**What is needed**
Quote the whole listing word for word, please.

**Exercise data**

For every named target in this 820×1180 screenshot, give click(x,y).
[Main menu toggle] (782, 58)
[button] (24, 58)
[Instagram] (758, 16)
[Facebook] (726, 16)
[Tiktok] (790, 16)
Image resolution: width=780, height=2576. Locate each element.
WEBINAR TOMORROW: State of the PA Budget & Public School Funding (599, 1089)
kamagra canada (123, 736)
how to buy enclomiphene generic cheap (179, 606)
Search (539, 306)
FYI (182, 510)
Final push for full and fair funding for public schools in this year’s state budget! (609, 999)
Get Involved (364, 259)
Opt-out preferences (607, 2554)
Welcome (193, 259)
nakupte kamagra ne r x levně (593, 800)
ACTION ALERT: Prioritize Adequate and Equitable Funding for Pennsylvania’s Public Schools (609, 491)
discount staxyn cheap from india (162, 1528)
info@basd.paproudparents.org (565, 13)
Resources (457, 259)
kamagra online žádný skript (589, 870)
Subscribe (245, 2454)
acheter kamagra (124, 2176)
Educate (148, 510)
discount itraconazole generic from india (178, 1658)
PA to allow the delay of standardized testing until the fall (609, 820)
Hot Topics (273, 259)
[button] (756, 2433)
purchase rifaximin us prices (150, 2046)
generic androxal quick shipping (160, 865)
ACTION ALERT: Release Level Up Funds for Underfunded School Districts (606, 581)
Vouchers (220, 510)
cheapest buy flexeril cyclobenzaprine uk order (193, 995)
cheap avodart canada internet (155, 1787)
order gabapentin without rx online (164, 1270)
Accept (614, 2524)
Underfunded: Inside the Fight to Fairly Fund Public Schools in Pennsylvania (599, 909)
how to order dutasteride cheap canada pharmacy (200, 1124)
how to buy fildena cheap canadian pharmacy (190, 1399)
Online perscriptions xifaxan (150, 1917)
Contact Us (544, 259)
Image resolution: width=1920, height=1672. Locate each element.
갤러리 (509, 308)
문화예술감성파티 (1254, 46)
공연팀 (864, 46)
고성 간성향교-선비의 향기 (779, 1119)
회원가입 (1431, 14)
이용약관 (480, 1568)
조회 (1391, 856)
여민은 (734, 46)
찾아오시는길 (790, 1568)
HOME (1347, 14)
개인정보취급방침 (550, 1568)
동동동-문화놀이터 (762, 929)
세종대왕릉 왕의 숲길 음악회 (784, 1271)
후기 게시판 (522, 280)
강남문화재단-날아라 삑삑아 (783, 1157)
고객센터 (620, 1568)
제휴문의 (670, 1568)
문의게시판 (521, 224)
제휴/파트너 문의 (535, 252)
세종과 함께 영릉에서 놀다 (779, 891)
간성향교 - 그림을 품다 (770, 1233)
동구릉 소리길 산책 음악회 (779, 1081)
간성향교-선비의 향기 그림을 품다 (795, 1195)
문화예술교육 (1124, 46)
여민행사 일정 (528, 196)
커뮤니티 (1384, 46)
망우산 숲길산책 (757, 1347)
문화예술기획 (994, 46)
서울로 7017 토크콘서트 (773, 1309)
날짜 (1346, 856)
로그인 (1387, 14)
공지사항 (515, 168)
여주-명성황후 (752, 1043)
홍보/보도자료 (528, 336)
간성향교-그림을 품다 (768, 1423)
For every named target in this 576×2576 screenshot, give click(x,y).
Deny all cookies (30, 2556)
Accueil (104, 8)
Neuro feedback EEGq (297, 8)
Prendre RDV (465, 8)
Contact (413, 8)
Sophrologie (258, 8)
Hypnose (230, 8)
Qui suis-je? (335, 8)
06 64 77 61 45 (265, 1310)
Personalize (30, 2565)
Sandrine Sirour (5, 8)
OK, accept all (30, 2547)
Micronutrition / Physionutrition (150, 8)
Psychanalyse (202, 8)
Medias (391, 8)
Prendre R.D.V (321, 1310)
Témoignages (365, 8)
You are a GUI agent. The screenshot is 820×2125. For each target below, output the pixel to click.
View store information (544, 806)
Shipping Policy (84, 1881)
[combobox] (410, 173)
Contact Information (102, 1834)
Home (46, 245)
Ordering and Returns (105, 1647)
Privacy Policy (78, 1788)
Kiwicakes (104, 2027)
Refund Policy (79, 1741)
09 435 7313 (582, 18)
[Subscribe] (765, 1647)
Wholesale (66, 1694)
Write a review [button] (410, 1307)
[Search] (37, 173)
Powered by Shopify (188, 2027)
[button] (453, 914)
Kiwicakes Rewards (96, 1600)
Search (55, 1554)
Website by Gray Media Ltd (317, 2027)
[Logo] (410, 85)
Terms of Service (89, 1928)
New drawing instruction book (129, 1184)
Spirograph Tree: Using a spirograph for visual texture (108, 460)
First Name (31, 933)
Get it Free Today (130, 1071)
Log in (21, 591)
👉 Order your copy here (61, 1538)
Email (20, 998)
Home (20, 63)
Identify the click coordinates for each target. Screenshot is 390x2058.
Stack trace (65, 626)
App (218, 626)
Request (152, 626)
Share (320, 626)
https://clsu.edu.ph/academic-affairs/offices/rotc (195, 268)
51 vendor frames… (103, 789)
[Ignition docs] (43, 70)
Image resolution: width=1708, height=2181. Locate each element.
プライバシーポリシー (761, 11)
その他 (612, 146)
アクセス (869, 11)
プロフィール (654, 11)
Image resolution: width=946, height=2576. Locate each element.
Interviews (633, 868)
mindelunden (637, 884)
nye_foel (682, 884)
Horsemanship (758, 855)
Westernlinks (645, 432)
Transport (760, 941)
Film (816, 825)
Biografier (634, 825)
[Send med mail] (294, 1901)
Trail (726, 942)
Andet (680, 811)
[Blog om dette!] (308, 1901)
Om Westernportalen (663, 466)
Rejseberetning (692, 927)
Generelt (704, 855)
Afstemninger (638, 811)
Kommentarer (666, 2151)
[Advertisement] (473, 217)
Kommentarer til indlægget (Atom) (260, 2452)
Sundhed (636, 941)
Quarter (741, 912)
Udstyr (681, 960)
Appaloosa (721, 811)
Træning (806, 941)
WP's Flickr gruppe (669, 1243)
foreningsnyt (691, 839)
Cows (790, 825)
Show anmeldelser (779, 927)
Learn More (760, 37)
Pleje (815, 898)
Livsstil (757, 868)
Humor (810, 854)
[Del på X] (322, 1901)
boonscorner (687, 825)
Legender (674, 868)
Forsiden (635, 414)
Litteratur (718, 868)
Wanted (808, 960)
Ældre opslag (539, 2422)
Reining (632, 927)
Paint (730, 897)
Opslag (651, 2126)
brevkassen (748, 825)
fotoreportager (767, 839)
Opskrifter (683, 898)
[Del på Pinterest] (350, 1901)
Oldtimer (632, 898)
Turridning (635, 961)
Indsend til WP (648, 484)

**Response to this task**
For every named target in this 820×1180 screenshot, give click(x,y).
[Main menu toggle] (782, 58)
[button] (24, 58)
[Instagram] (758, 16)
[Facebook] (726, 16)
[Tiktok] (790, 16)
Image resolution: width=780, height=2576. Locate each element.
WEBINAR TOMORROW: State of the PA Budget & Public School Funding (599, 1089)
kamagra canada (123, 736)
how to buy enclomiphene generic cheap (179, 606)
Search (539, 306)
FYI (182, 510)
Final push for full and fair funding for public schools in this year’s state budget! (609, 999)
Get Involved (364, 259)
Opt-out preferences (607, 2554)
Welcome (193, 259)
nakupte kamagra ne r x levně (593, 800)
ACTION ALERT: Prioritize Adequate and Equitable Funding for Pennsylvania’s Public Schools (609, 491)
discount staxyn cheap from india (162, 1528)
info@basd.paproudparents.org (565, 13)
Resources (457, 259)
kamagra online žádný skript (589, 870)
Subscribe (245, 2454)
acheter kamagra (124, 2176)
Educate (148, 510)
discount itraconazole generic from india (178, 1658)
PA to allow the delay of standardized testing until the fall (609, 820)
Hot Topics (273, 259)
[button] (756, 2433)
purchase rifaximin us prices (150, 2046)
generic androxal quick shipping (160, 865)
ACTION ALERT: Release Level Up Funds for Underfunded School Districts (606, 581)
Vouchers (220, 510)
cheapest buy flexeril cyclobenzaprine uk order (193, 995)
cheap avodart canada internet (155, 1787)
order gabapentin without rx online (164, 1270)
Accept (614, 2524)
Underfunded: Inside the Fight to Fairly Fund Public Schools in Pennsylvania (599, 909)
how to order dutasteride cheap canada pharmacy (200, 1124)
how to buy fildena cheap canadian pharmacy (190, 1399)
Online perscriptions xifaxan (150, 1917)
Contact Us (544, 259)
Image resolution: width=1920, height=1672. Locate each element.
갤러리 (509, 308)
문화예술감성파티 (1254, 46)
공연팀 (864, 46)
고성 간성향교-선비의 향기 (779, 1119)
회원가입 (1431, 14)
이용약관 (480, 1568)
조회 (1391, 856)
여민은 (734, 46)
찾아오시는길 (790, 1568)
HOME (1347, 14)
개인정보취급방침 (550, 1568)
동동동-문화놀이터 (762, 929)
세종대왕릉 왕의 숲길 음악회 (784, 1271)
후기 게시판 (522, 280)
강남문화재단-날아라 삑삑아 (783, 1157)
고객센터 (620, 1568)
제휴문의 (670, 1568)
문의게시판 (521, 224)
제휴/파트너 문의 (535, 252)
세종과 함께 영릉에서 놀다 (779, 891)
간성향교 - 그림을 품다 (770, 1233)
동구릉 소리길 산책 음악회 (779, 1081)
간성향교-선비의 향기 그림을 품다 (795, 1195)
문화예술교육 (1124, 46)
여민행사 일정 (528, 196)
커뮤니티 (1384, 46)
망우산 숲길산책 (757, 1347)
문화예술기획 (994, 46)
서울로 7017 토크콘서트 (773, 1309)
날짜 (1346, 856)
로그인 (1387, 14)
공지사항 (515, 168)
여주-명성황후 (752, 1043)
홍보/보도자료 (528, 336)
간성향교-그림을 품다 (768, 1423)
For every named target in this 576×2576 screenshot, give click(x,y).
Deny all cookies (30, 2556)
Accueil (104, 8)
Neuro feedback EEGq (297, 8)
Prendre RDV (465, 8)
Contact (413, 8)
Sophrologie (258, 8)
Hypnose (230, 8)
Qui suis-je? (335, 8)
06 64 77 61 45 (265, 1310)
Personalize (30, 2565)
Sandrine Sirour (5, 8)
OK, accept all (30, 2547)
Micronutrition / Physionutrition (150, 8)
Psychanalyse (202, 8)
Medias (391, 8)
Prendre R.D.V (321, 1310)
Témoignages (365, 8)
You are a GUI agent. The screenshot is 820×2125. For each target below, output the pixel to click.
View store information (544, 806)
Shipping Policy (84, 1881)
[combobox] (410, 173)
Contact Information (102, 1834)
Home (46, 245)
Ordering and Returns (105, 1647)
Privacy Policy (78, 1788)
Kiwicakes (104, 2027)
Refund Policy (79, 1741)
09 435 7313 (582, 18)
[Subscribe] (765, 1647)
Wholesale (66, 1694)
Write a review [button] (410, 1307)
[Search] (37, 173)
Powered by Shopify (188, 2027)
[button] (453, 914)
Kiwicakes Rewards (96, 1600)
Search (55, 1554)
Website by Gray Media Ltd (317, 2027)
[Logo] (410, 85)
Terms of Service (89, 1928)
New drawing instruction book (129, 1184)
Spirograph Tree: Using a spirograph for visual texture (108, 460)
First Name (31, 933)
Get it Free Today (130, 1071)
Log in (21, 591)
👉 Order your copy here (61, 1538)
Email (20, 998)
Home (20, 63)
Identify the click coordinates for each target. Screenshot is 390x2058.
Stack trace (65, 626)
App (218, 626)
Request (152, 626)
Share (320, 626)
https://clsu.edu.ph/academic-affairs/offices/rotc (195, 268)
51 vendor frames… (103, 789)
[Ignition docs] (43, 70)
Image resolution: width=1708, height=2181. Locate each element.
プライバシーポリシー (761, 11)
その他 (612, 146)
アクセス (869, 11)
プロフィール (654, 11)
Image resolution: width=946, height=2576. Locate each element.
Interviews (633, 868)
mindelunden (637, 884)
nye_foel (682, 884)
Horsemanship (758, 855)
Westernlinks (645, 432)
Transport (760, 941)
Film (816, 825)
Biografier (634, 825)
[Send med mail] (294, 1901)
Trail (726, 942)
Andet (680, 811)
[Blog om dette!] (308, 1901)
Om Westernportalen (663, 466)
Rejseberetning (692, 927)
Generelt (704, 855)
Afstemninger (638, 811)
Kommentarer (666, 2151)
[Advertisement] (473, 217)
Kommentarer til indlægget (Atom) (260, 2452)
Sundhed (636, 941)
Quarter (741, 912)
Udstyr (681, 960)
Appaloosa (721, 811)
Træning (806, 941)
WP's Flickr gruppe (669, 1243)
foreningsnyt (691, 839)
Cows (790, 825)
Show anmeldelser (779, 927)
Learn More (760, 37)
Pleje (815, 898)
Livsstil (757, 868)
Humor (810, 854)
[Del på X] (322, 1901)
boonscorner (687, 825)
Legender (674, 868)
Forsiden (635, 414)
Litteratur (718, 868)
Wanted (808, 960)
Ældre opslag (539, 2422)
Reining (632, 927)
Paint (730, 897)
Opslag (651, 2126)
brevkassen (748, 825)
fotoreportager (767, 839)
Opskrifter (683, 898)
[Del på Pinterest] (350, 1901)
Oldtimer (632, 898)
Turridning (635, 961)
Indsend til WP (648, 484)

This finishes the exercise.